Every day when we walk on our forty-plus acres, Cliff keeps up a running commentary about the trees we pass: "I need to cut down that old snag," and "Look at how those trees grow away from one another." He enjoys our timber, and even trims back the trees when they need it, if possible. You'd never know at first glance that practically all our woods is made up of second-growth timber.
Almost thirty years ago, the then-owner of the biggest part of our land, Lewis, was injured and had to go on disability. He was not a person to sit and twiddle his thumbs, so he cut every tree he could reach for firewood; he used what he needed in his wood furnace and sold the rest. Hampered as he was by a hip injury, it amazed us how he managed to climb those steep banks and harvest so many trees. I still don't see how a disabled man made it up and down those banks alone, cut trees, and pulled them up to higher ground without killing himself.
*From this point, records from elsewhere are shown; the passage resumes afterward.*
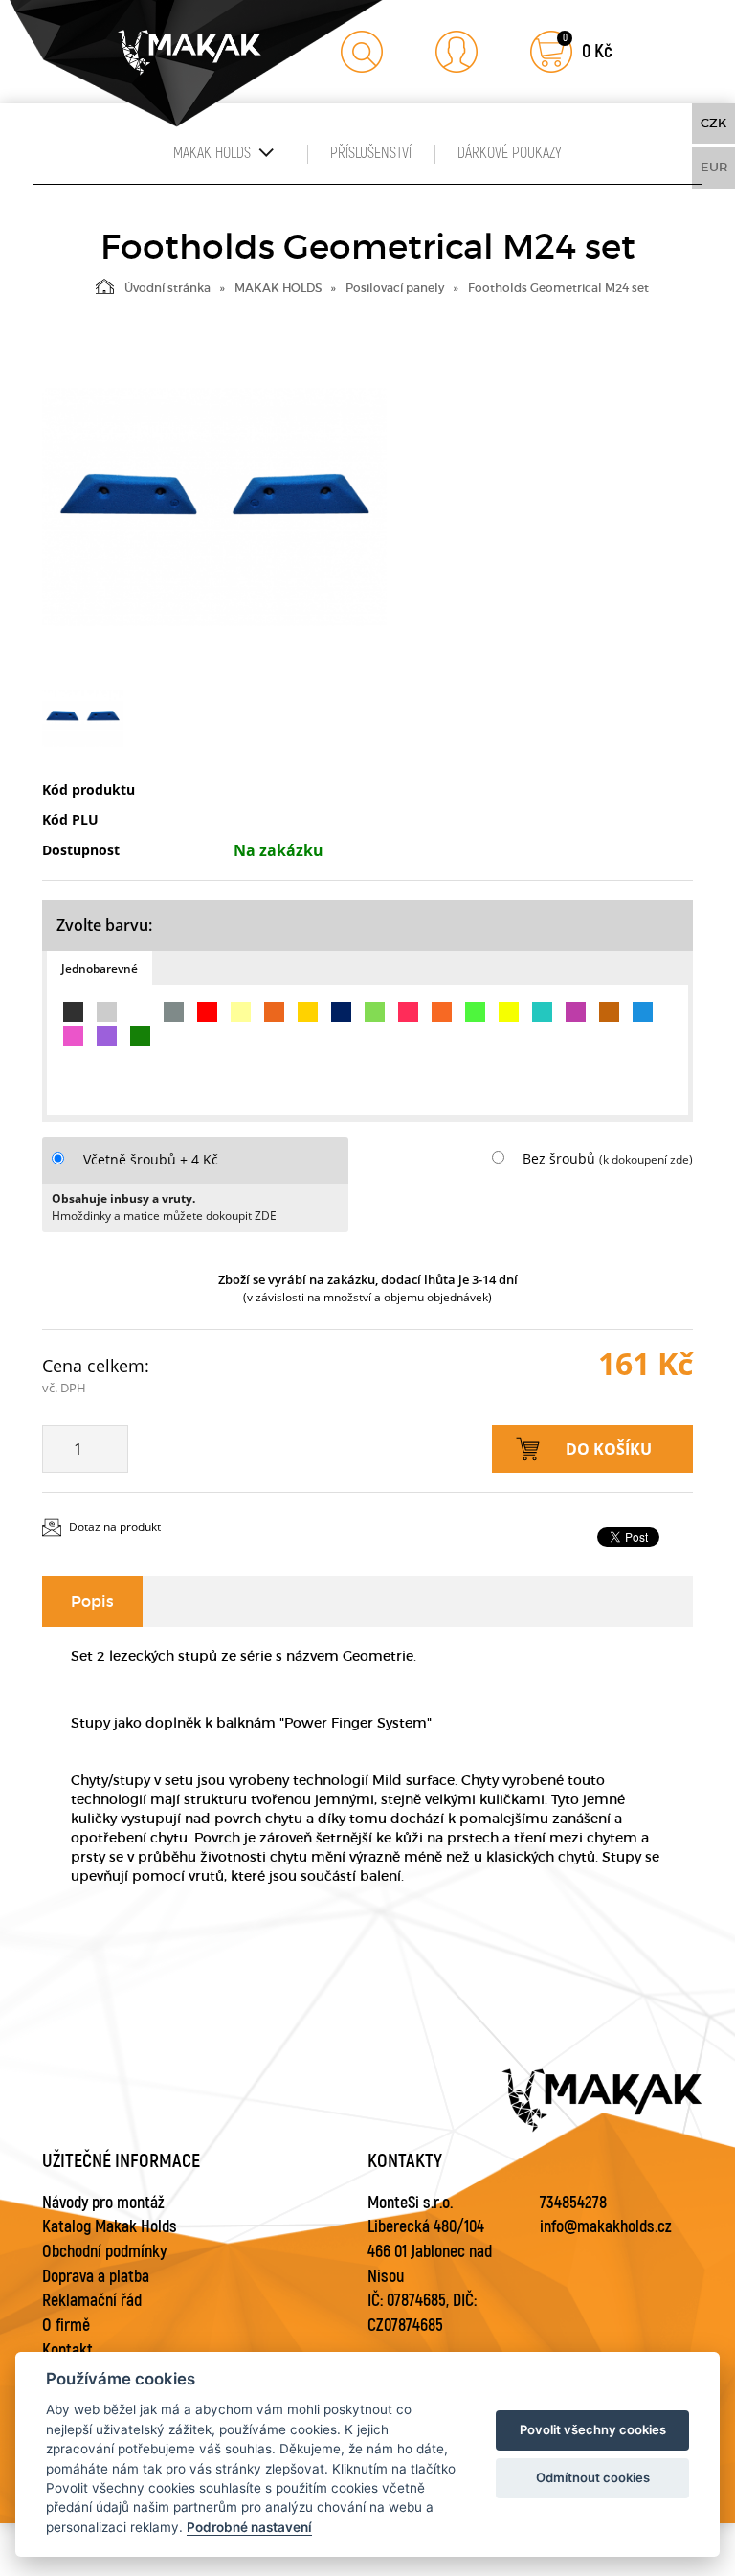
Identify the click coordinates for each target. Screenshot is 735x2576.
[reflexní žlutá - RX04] (509, 1012)
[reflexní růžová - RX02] (408, 1012)
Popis (92, 1601)
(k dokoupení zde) (646, 1159)
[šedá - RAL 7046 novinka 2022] (174, 1012)
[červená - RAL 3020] (207, 1012)
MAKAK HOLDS (278, 288)
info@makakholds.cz (606, 2227)
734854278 (573, 2203)
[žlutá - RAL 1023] (308, 1012)
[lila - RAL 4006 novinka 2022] (576, 1012)
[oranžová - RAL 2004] (274, 1012)
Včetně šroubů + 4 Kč (150, 1159)
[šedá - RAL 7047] (107, 1012)
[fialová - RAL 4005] (107, 1036)
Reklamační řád (92, 2301)
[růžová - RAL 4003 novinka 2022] (73, 1036)
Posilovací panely (394, 288)
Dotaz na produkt (115, 1527)
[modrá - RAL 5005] (341, 1012)
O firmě (66, 2326)
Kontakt (67, 2350)
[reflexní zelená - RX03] (475, 1012)
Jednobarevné (99, 968)
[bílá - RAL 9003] (140, 1012)
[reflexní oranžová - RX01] (442, 1012)
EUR (714, 167)
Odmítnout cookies (593, 2477)
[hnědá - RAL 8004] (609, 1012)
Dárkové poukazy (509, 153)
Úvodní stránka (167, 288)
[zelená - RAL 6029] (140, 1036)
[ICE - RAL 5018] (542, 1012)
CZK (713, 123)
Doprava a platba (95, 2277)
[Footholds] (214, 507)
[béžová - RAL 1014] (241, 1012)
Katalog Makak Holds (109, 2227)
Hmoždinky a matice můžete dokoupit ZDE (164, 1216)
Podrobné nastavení (249, 2527)
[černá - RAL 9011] (73, 1012)
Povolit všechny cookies (593, 2429)
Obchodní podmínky (104, 2252)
It would have been a dangerous task.
The next owner, Tim, the fellow from who we bought the back part of our property, had the place logged: This got rid of the magnificent trees that had been too big for Lewis to cut for firewood. Cliff and I just shook our heads at how many huge logs were trucked out of there.
A year or two later, Tim divided up the property (because we couldn't afford to buy all fifty-some acres) and suddenly we owned forty-two acres instead of just six. My grandson Arick was less than a year old when we made the purchase, so that would mean we've owned that part of the land for twenty-five years now. The only big trees the loggers had left were hollow or diseased ones, and some of those have since fallen. Most of the other trees on the place have come up from stumps left by Lewis, previous to the logging activity.
Within trees, there seems to be some spark that says, "I will survive; I might not survive as a perfect specimen, but I will survive."
I've seen that spark in a lot of human beings, too.